Somit ergäben sich keine Anhaltspunkte dafür, dass der Versorgungsbereich im Streitfall zu weit gezogen und der Kläger hierdurch mit erheblichen Zusatzkosten belastet worden sei. Schließlich liege in der Anwendung des VDN-Zwei-Ebenen-BKZ-Modells auch kein Verstoß gegen das Transparenzgebot des § 17 Abs. 1 EnWG. [37] Da § 11 NAV/NDAV für die Bemessung der Baukostenzuschüsse die Berücksichtigung zahlreicher Parameter vorsehe, könne gegen die Verwendung einer Berechnungsmethode, die diese Parameter nachvollziehe und ausfülle, nicht schon per se eingewandt werden, sie verstoße gegen das Transparenzgebot. Mit dem von ihm eingesetzten Berechnungsmodell sei der Netzbetreiber unter Verwendung ausdifferenzierter, in einer veröffentlichten Handempfehlung des VDN eingehend erläuterter Kriterien den vom Verordnungsgeber vorgegebenen Anforderungen an die Berechnung der Baukostenzuschüsse nachgekommen.

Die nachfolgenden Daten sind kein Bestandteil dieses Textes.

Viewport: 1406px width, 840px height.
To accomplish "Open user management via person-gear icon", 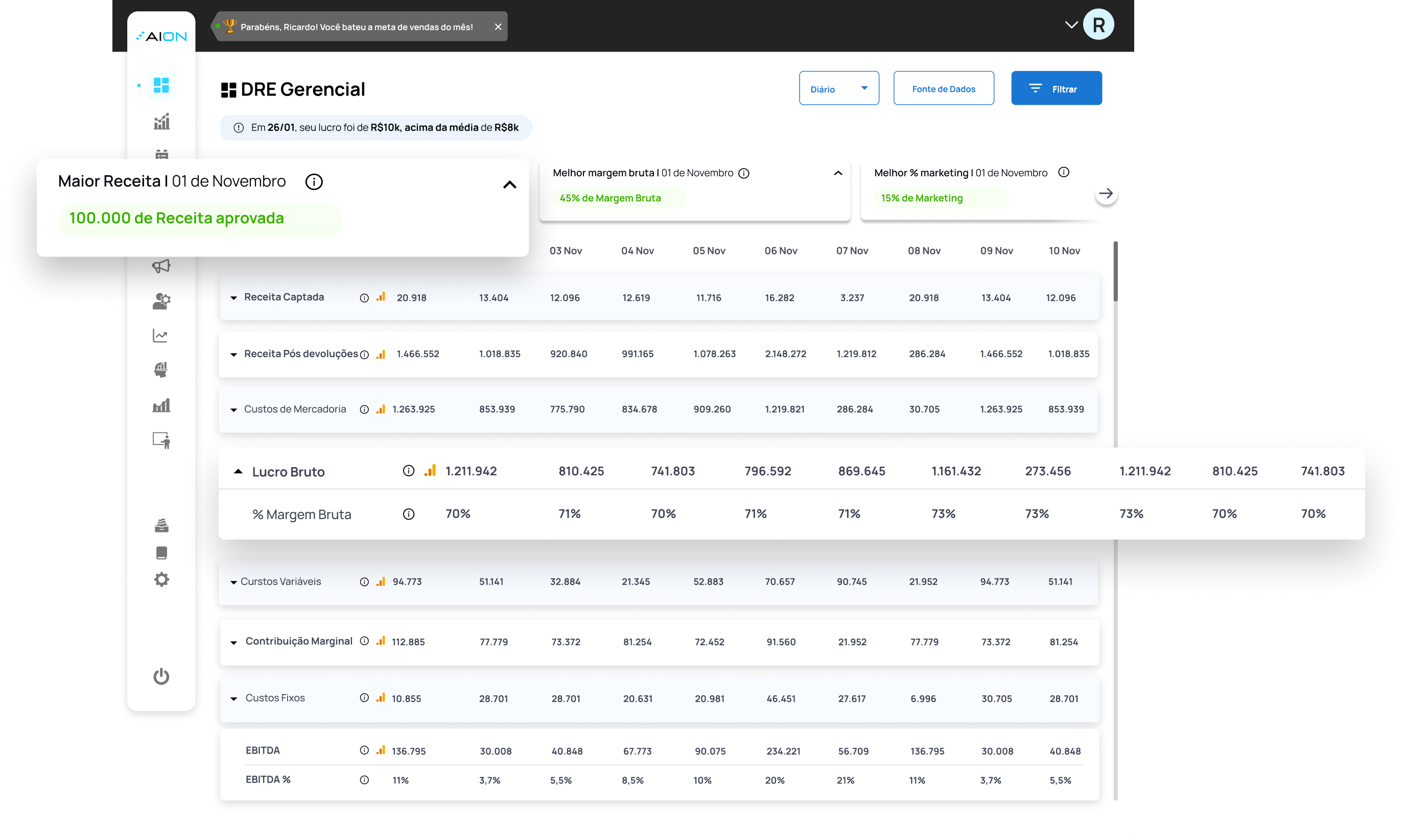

Kritik und FazitDer Entscheidung ist zuzustimmen. § 315 Abs. 3 BGB ist in entsprechender Anwendung auch auf Baukostenzuschüsse - und auf pauschalierte Hausanschlusskosten (welche aber nicht Gegenstand der besprochenen Entscheidung waren) - anzuwenden. Für Baukostenzuschüsse ist das VDN-Zwei-Ebenen- BKZ-Modell eine taugliche Grundlage. Der Netzbetreiber muss zwar nicht in allen Einzelheiten seine Kalkulation offenlegen, ist aber verpflichtet, die Kriterien der Ausübung seines billigen, durch energiewirtschaftsrechtliche Vorschriften ggf. modifizierten, Ermessens im Prozess dem Tatrichter darzulegen und unter Beweis zu stellen, wobei sich als Beweismittel ein Mitarbeiter des Unternehmens als sachverständige Zeuge und/oder ein Sachverständigengutachten anbieten. Hier kann als Praxistipp nur wiederholt werden, worauf der Autor in Bezug auf § 315 BGB in seinen Veröffenlichungen schon mehrfach hingewiesen hatte: Alle Überlegungen zur Preisbestimmung sind sorgfältig zu dokumentieren damit ggf. auch noch Jahre später nachvollziehbar dargelegt und unter Beweis gestellt werden kann, welche konkreten Parameter die Grundlage für die Preisbestimmung waren und nach welchen Kriterien diese letztlich erfolgte.